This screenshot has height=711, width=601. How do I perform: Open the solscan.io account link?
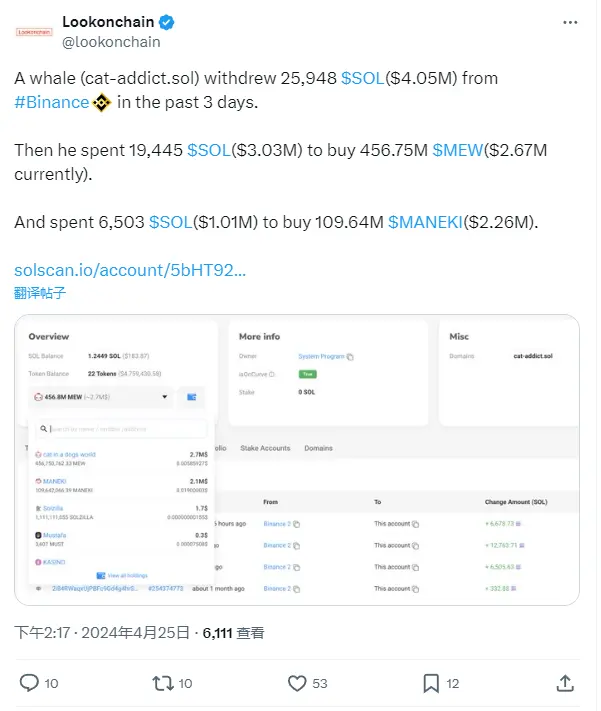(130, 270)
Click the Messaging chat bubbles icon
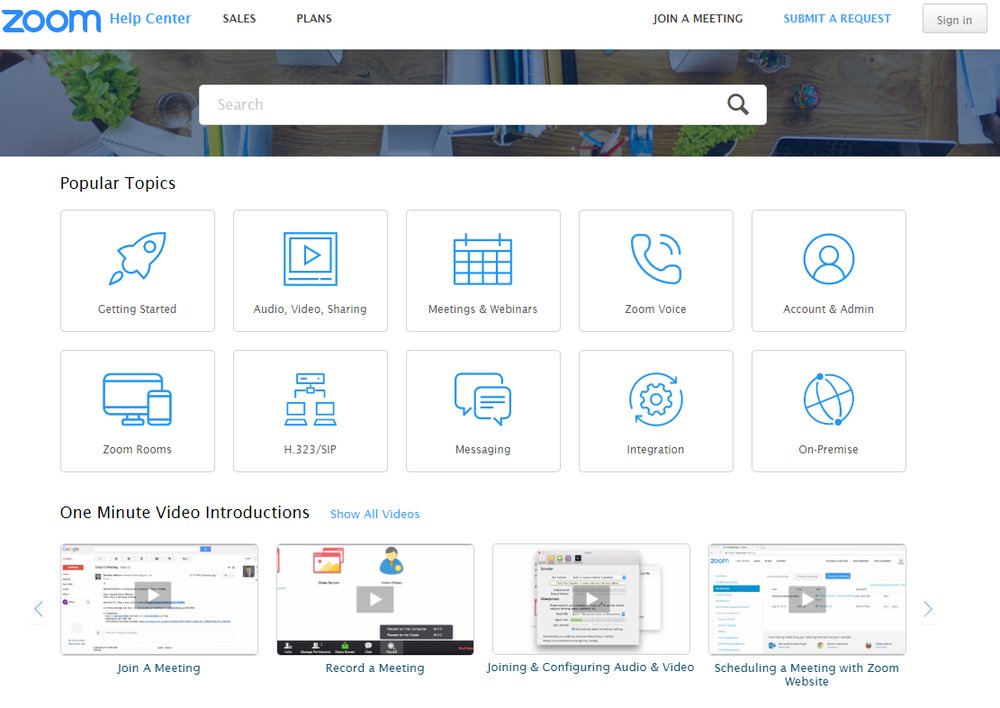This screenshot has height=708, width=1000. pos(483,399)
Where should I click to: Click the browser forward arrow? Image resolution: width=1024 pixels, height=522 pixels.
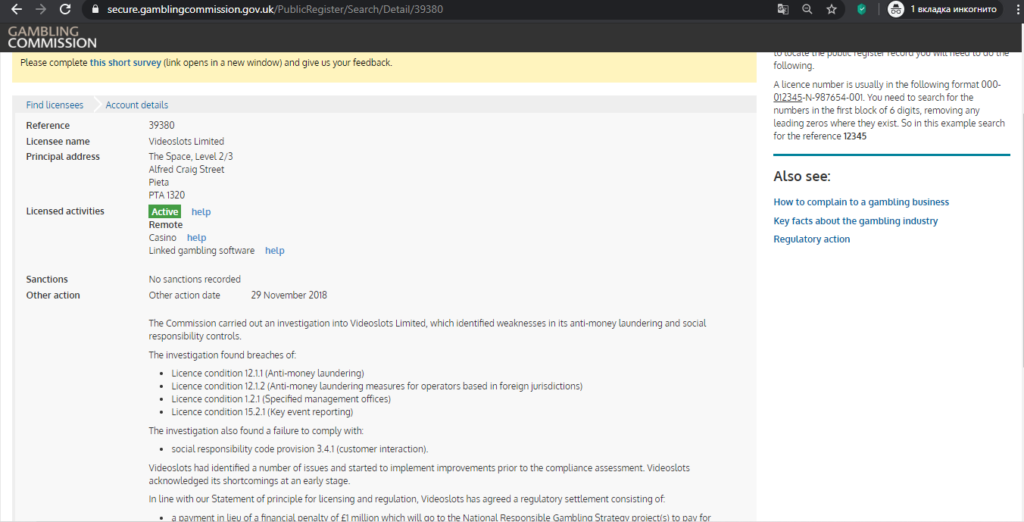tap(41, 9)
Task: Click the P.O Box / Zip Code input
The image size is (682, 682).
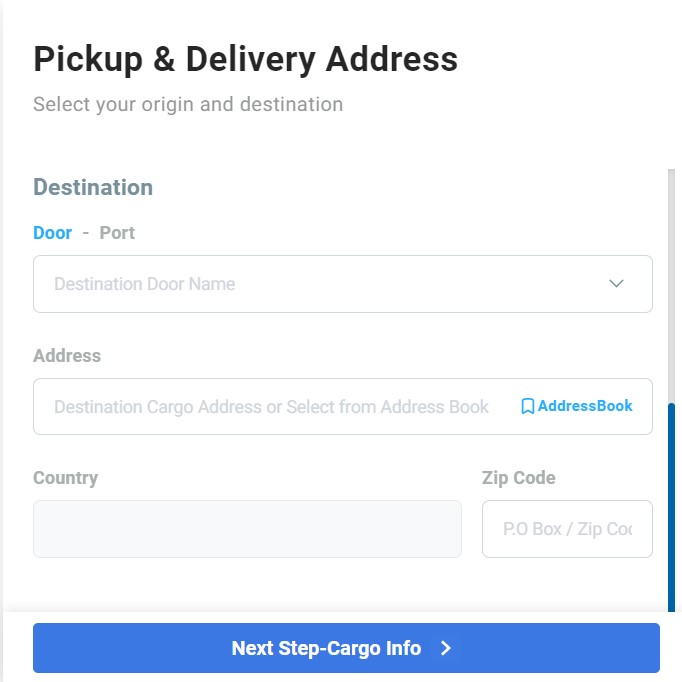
──────
TASK STATEMENT: Put every line of text from all of the records above into a numbered list, omitting blank lines and excluding the pictures.

TASK RESULT:
1. This screenshot has height=711, width=601. How do I perform: Open the solscan.io account link?
2. (130, 270)
3. Click the Messaging chat bubbles icon
4. This screenshot has height=708, width=1000. pos(483,399)
5. Where should I click to: Click the browser forward arrow? Image resolution: width=1024 pixels, height=522 pixels.
6. tap(41, 9)
7. Task: Click the P.O Box / Zip Code input
8. The image size is (682, 682).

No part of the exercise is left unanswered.